*Supplied entries*

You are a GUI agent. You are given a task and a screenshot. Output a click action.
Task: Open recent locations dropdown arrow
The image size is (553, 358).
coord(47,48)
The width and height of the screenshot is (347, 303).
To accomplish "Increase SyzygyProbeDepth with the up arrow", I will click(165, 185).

...

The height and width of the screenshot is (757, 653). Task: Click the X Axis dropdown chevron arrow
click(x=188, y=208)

*Instructions for the task*
Rewrite the records from the line with "The height and" to the line with "click(x=188, y=208)", changing "screenshot" to "image" and leaving everything else as it is.

*Result below*
The height and width of the image is (757, 653). Task: Click the X Axis dropdown chevron arrow
click(x=188, y=208)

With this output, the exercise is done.